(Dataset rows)
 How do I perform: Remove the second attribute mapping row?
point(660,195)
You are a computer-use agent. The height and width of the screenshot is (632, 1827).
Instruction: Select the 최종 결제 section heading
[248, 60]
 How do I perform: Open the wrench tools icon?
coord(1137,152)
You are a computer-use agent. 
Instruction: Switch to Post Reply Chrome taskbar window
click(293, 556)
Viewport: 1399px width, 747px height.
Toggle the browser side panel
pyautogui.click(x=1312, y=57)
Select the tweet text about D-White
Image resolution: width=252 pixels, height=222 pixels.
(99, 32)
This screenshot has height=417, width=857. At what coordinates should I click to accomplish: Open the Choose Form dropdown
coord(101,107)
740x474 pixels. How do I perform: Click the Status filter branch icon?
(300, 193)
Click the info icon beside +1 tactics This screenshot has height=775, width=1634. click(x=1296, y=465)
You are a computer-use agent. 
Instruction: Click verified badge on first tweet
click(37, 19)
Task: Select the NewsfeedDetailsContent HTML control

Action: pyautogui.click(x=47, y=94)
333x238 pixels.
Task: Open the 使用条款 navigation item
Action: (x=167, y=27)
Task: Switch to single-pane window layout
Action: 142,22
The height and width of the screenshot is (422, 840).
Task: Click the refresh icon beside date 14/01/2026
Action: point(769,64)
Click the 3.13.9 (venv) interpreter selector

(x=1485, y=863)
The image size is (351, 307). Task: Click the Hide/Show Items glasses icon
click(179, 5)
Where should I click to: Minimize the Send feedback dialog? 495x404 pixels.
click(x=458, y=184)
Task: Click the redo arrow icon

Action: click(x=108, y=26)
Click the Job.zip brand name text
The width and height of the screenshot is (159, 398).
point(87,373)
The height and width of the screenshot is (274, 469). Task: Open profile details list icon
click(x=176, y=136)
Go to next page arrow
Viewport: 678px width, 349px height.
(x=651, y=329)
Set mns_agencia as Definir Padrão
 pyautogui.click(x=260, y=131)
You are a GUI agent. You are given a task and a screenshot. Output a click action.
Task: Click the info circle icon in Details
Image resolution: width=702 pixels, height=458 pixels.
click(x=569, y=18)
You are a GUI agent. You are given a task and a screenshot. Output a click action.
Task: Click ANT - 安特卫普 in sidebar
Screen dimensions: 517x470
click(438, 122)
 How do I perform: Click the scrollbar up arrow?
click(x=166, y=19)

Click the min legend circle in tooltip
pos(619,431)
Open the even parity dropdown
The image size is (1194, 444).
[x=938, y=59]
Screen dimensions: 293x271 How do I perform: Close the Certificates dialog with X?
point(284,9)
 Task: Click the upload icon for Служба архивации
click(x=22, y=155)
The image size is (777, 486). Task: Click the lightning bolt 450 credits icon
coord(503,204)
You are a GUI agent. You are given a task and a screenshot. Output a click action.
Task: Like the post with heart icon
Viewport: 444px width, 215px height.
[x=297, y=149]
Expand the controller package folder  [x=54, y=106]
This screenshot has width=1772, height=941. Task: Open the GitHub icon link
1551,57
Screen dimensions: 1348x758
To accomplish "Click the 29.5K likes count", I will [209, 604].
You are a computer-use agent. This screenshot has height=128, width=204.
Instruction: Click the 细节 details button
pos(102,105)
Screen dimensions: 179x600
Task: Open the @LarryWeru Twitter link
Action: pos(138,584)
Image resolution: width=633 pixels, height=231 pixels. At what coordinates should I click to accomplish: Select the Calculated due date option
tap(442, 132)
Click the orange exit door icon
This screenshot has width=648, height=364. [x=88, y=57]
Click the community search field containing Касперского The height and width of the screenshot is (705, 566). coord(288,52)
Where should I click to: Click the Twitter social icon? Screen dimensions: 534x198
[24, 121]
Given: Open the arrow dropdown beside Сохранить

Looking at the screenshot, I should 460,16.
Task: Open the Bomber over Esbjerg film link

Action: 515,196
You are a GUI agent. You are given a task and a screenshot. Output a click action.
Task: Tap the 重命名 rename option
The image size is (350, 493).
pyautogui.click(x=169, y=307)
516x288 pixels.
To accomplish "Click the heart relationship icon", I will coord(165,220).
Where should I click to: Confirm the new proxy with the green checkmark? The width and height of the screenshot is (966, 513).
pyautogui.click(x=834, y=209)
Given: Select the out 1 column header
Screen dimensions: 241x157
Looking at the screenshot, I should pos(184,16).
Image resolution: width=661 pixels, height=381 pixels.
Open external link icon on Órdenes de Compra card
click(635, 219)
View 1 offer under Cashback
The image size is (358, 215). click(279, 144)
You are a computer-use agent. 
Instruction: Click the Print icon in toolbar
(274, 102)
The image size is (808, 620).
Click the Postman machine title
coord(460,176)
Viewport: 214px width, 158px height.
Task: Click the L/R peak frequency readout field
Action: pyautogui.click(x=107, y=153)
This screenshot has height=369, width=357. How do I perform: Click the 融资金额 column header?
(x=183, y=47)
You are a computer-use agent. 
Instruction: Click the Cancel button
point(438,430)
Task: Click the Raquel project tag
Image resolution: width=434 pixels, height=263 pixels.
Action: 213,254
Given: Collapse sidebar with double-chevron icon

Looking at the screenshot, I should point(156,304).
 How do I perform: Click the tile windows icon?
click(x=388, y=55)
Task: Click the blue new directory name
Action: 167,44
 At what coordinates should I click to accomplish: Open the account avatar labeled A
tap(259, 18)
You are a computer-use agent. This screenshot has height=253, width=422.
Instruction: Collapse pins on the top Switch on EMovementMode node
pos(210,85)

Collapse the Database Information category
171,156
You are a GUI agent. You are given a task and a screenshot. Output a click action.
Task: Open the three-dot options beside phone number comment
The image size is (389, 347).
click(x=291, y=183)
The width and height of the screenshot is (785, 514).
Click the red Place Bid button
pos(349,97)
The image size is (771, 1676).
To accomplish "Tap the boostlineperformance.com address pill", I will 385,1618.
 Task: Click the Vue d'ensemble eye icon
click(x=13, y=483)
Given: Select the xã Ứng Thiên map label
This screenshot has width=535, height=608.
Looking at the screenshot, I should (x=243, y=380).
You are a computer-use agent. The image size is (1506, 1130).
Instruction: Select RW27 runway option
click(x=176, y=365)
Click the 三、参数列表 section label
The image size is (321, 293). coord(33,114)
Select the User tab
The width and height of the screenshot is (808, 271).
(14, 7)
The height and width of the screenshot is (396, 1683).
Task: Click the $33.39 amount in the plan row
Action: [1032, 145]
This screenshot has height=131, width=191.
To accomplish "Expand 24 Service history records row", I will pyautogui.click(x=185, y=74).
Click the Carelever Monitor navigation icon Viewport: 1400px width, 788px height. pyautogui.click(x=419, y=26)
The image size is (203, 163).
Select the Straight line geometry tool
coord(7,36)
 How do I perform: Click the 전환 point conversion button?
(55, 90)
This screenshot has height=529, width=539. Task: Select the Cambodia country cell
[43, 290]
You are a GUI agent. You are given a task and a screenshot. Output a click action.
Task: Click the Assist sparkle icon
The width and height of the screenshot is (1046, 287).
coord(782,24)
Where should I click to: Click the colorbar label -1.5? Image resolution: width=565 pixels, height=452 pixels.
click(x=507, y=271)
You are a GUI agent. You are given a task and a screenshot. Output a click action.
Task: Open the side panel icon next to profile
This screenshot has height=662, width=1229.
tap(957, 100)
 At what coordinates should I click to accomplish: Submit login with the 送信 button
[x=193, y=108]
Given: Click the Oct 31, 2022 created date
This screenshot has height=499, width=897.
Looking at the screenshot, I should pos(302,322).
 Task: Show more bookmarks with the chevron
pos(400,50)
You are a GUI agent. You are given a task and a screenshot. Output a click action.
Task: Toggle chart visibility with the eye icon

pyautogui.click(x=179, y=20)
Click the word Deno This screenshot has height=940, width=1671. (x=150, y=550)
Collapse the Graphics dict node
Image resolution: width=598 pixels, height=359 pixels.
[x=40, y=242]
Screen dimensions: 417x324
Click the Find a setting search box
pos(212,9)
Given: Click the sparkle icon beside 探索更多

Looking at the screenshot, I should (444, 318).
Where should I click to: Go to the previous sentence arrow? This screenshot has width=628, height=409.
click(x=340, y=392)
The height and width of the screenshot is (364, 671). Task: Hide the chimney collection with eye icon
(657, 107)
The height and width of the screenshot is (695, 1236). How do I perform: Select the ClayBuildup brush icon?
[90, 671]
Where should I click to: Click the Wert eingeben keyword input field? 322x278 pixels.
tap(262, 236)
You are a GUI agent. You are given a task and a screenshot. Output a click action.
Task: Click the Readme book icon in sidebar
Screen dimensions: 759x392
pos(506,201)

§ Request
Update the rows in the stretch from the line containing "Screen dimensions: 417x324" through the end of the rows by changing "chimney" to "roof", keeping everything else the same, and give back only that stretch.

§ Result of this exercise
Screen dimensions: 417x324
Click the Find a setting search box
pos(212,9)
Given: Click the sparkle icon beside 探索更多

Looking at the screenshot, I should (444, 318).
Where should I click to: Go to the previous sentence arrow? This screenshot has width=628, height=409.
click(x=340, y=392)
The height and width of the screenshot is (364, 671). Task: Hide the roof collection with eye icon
(657, 107)
The height and width of the screenshot is (695, 1236). How do I perform: Select the ClayBuildup brush icon?
[90, 671]
Where should I click to: Click the Wert eingeben keyword input field? 322x278 pixels.
tap(262, 236)
You are a GUI agent. You are given a task and a screenshot. Output a click action.
Task: Click the Readme book icon in sidebar
Screen dimensions: 759x392
pos(506,201)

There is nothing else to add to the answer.